** begin Provided passage **

Mortgage major HDFC and ICICI Bank also discontinued with their special home loan schemes, which offer lower interest (teaser) rate for the first few years of the credit period. An HDFC spokesperson when contacted confirmed to PTI that the lender is not continuing with the special offer which was valid only up to 27 February.

Auto loans rates have been raised by 0.25-0.50% depending on segment and tenor with effect from March 5,” an ICICI Bank spokesperson said. With this hike, lending rates for new auto loans will now be in the 9.75-11% range.

HDFC Bank hiked auto loan rate by up to 100 basis points. Industry experts said that the rate hike was largely prompted by signals communicated by the Reserve Bank in its last monetary policy review on 29 January.

Remember, there was a CRR hike by the RBI, by 0.75% which is now fully effective.

But see how the banks respond – to a change in CRR, there’s an instant increase in the loan rates. But when rates were falling, there was little or no response to cut rates – the only things done were two year teasers, which are not, in any sense of the phrase, rate cuts. And they have also said the “teaser rates” can’t be extended to existing customers:

Amid a debate over teaser rates, bankers are believed to have turned down the Reserve Bank of India’s (RBI) suggestion to extend the cheaper home loans to existing customers saying that the move will impact their bottom lines.

No wonder the RBI wants to give more licenses – there must be stronger, harder competition to make sure banks are incentivised to be more customer oriented. Now if they only banned pre-payment penalties completely…

Food inflation came in at 17.87% today; the RBI is likely to have another rate increase in April. Rate increases aren’t one-off events – the rates will keep going up, first causing and then reversing the course of inflation. RBI rate transmission to general economy is dormant on the downside (when they reduce rates), it’s marginally more effective on the upside (when they raise rates), because of the reason I mentioned earlier – banks are eager to transmit raised rates instantly but do not give the benefit of lower rates. The quoted excuse is that their old deposits were booked at higher rates so they can’t reduce rates easily; but when rates go up their depositors immediately withdraw the lower rate deposits and rebook at higher rates. (That falls flat – deposit rates go up MUCH later than lending rates.)

If rate increases continue – and they look like they will – it will hurt borrowers. That will definitely hurt the real estate market, for one. Car buyers will already be looking at a higher price tag from the excise duty hike, and higher loan rates should stunt the market some more in the coming months. The question though is: at what point will the system be exposed to a large number of defaults?

** end Provided passage **
** begin Available data **

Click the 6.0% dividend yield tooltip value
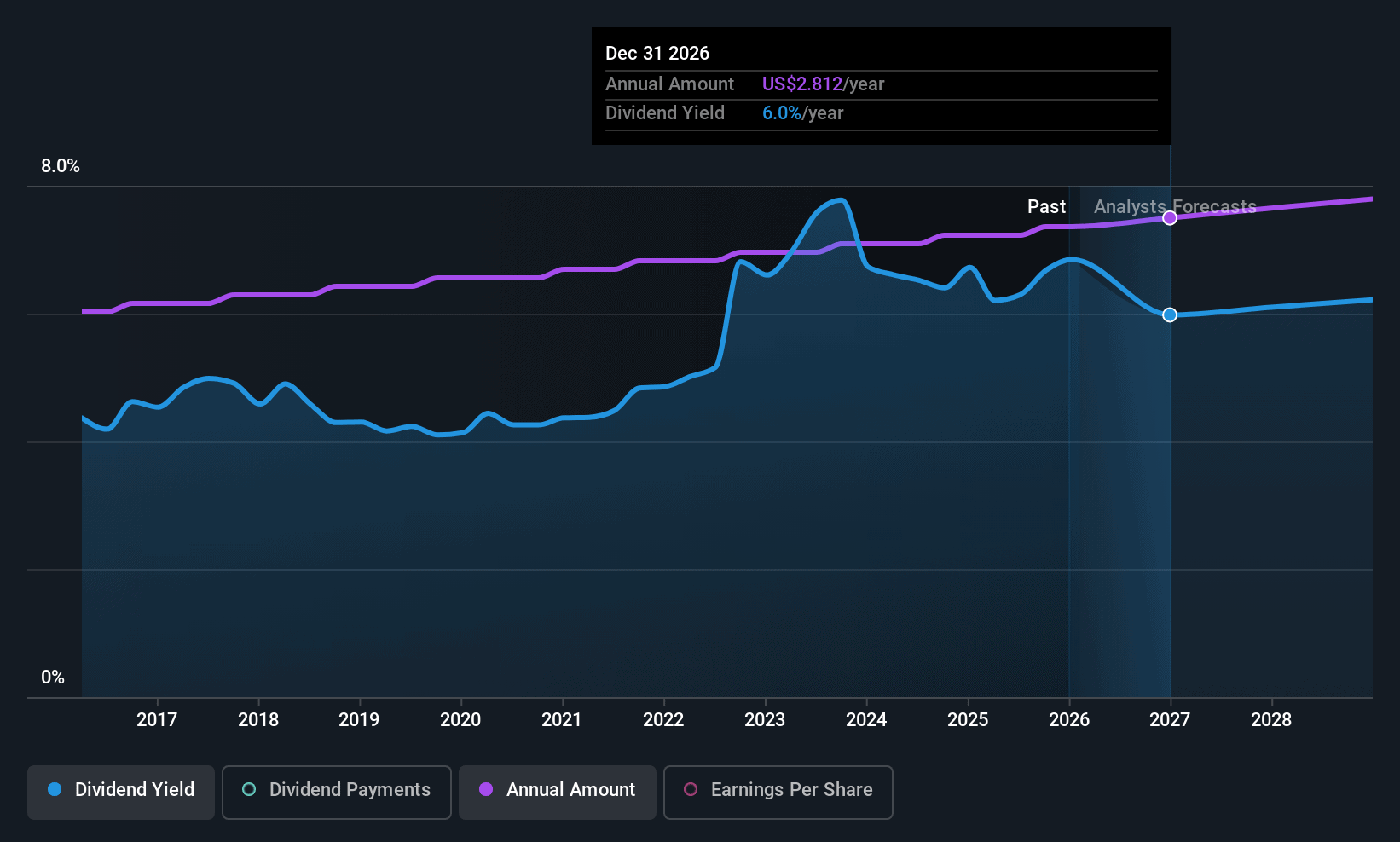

** end Available data **

(Job): List every figure written with a percent sign in the text on bank loan rates.

(Solution to this task): 0.25-0.50%, 9.75-11%, 0.75%, 17.87%